» **Aim of the exercise**
Return all the lines below, exactly as they read.

=== Data ===

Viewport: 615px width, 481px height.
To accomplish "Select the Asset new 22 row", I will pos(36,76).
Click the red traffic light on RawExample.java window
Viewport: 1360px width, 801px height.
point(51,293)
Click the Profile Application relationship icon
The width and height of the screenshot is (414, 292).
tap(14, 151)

===

» **Result of this exercise**
Viewport: 615px width, 481px height.
To accomplish "Select the Asset new 22 row", I will pos(36,76).
Click the red traffic light on RawExample.java window
Viewport: 1360px width, 801px height.
point(51,293)
Click the Profile Application relationship icon
The width and height of the screenshot is (414, 292).
tap(14, 151)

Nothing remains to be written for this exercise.